**** Dataset excerpts

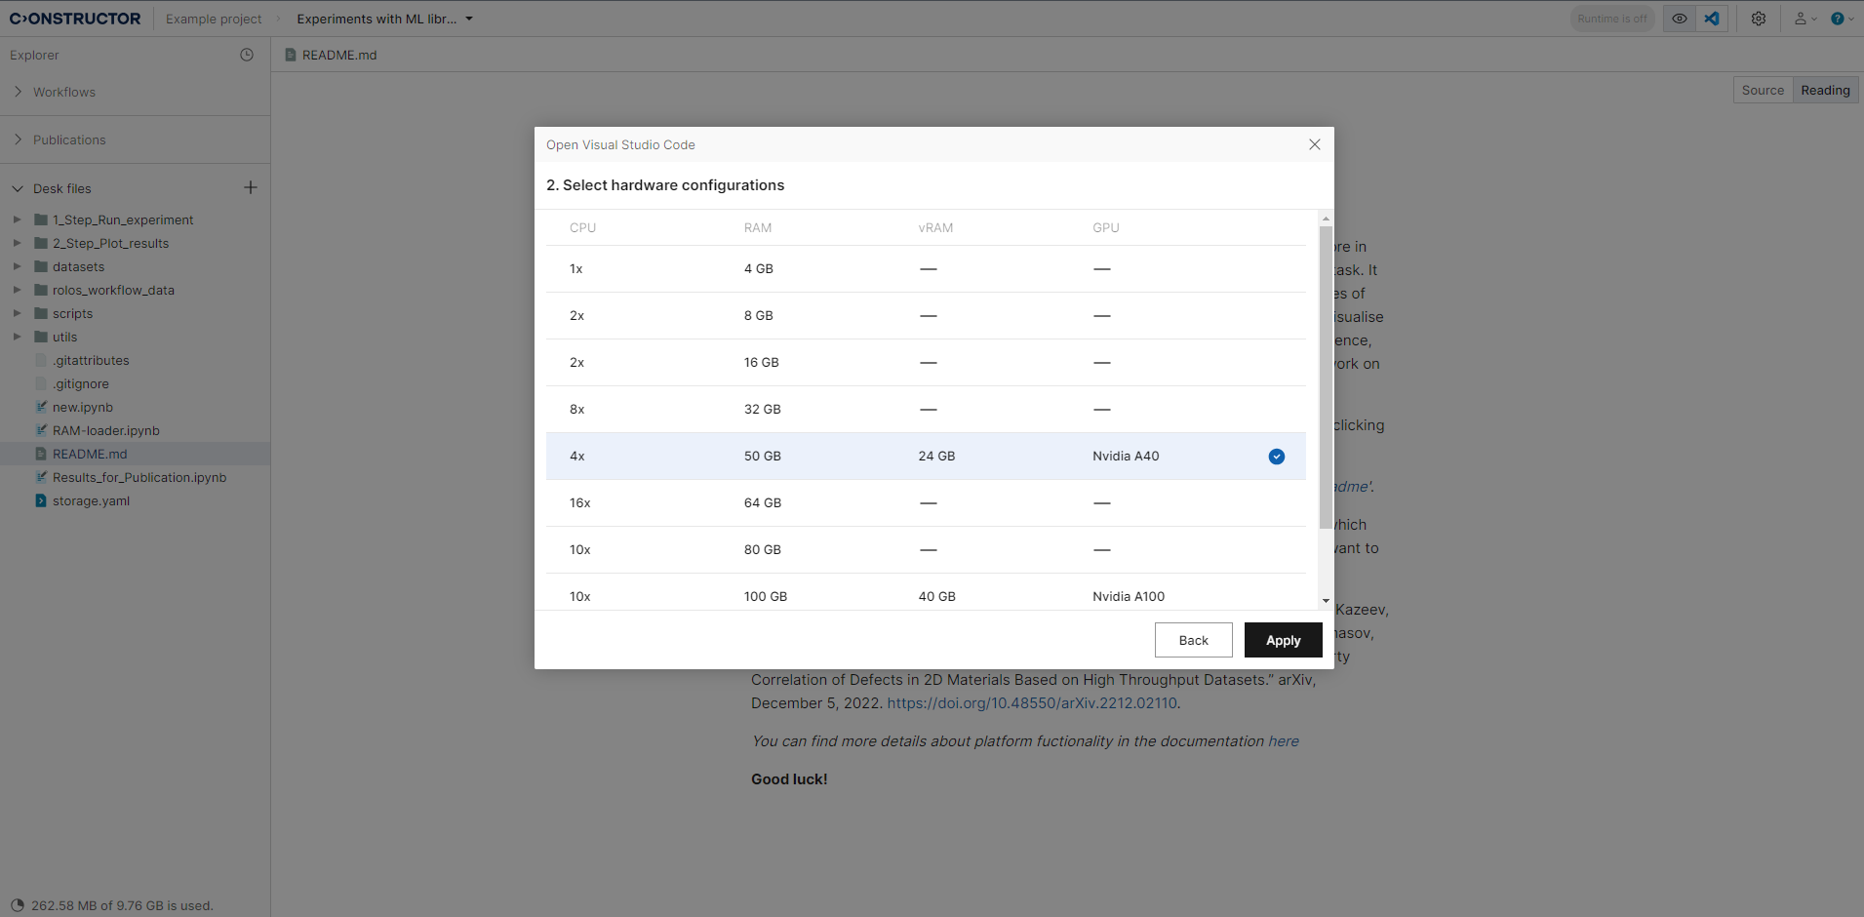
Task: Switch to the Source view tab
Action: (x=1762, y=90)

********
**** Dataset excerpts

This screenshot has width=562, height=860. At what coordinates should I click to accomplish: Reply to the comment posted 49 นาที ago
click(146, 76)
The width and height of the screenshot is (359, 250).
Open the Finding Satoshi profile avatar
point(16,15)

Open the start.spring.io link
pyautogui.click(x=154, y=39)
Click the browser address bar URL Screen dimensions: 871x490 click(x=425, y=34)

********
**** Dataset excerpts

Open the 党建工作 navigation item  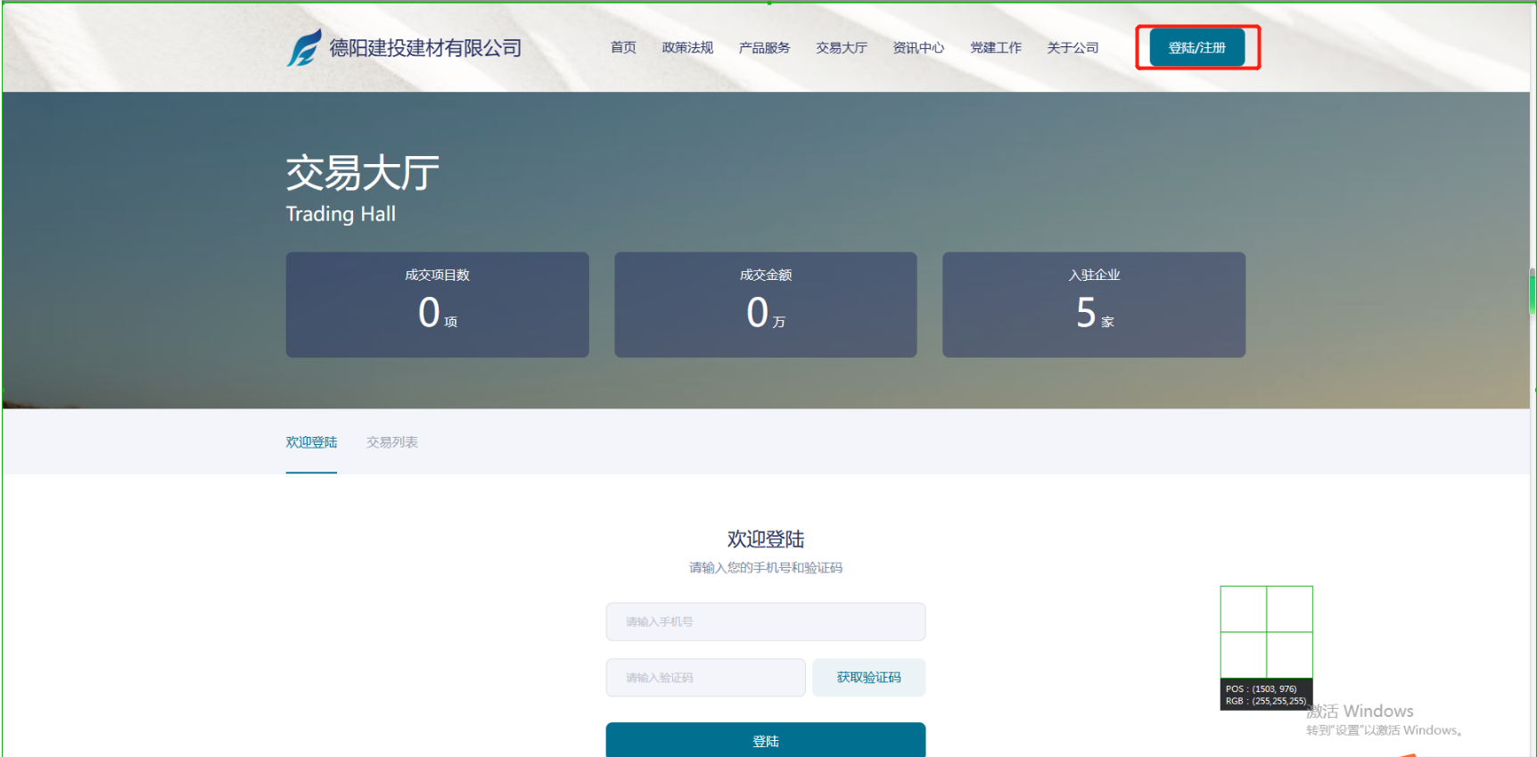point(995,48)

********

__Aim of the task__: Since only part of the listing is wanted, copy exactly the lines from the one holding "This screenshot has" to the one holding "Click the browser", both included.

__Your response__:
This screenshot has width=562, height=860. At what coordinates should I click to accomplish: Reply to the comment posted 49 นาที ago
click(146, 76)
The width and height of the screenshot is (359, 250).
Open the Finding Satoshi profile avatar
point(16,15)

Open the start.spring.io link
pyautogui.click(x=154, y=39)
Click the browser address bar URL Screen dimensions: 871x490 click(x=425, y=34)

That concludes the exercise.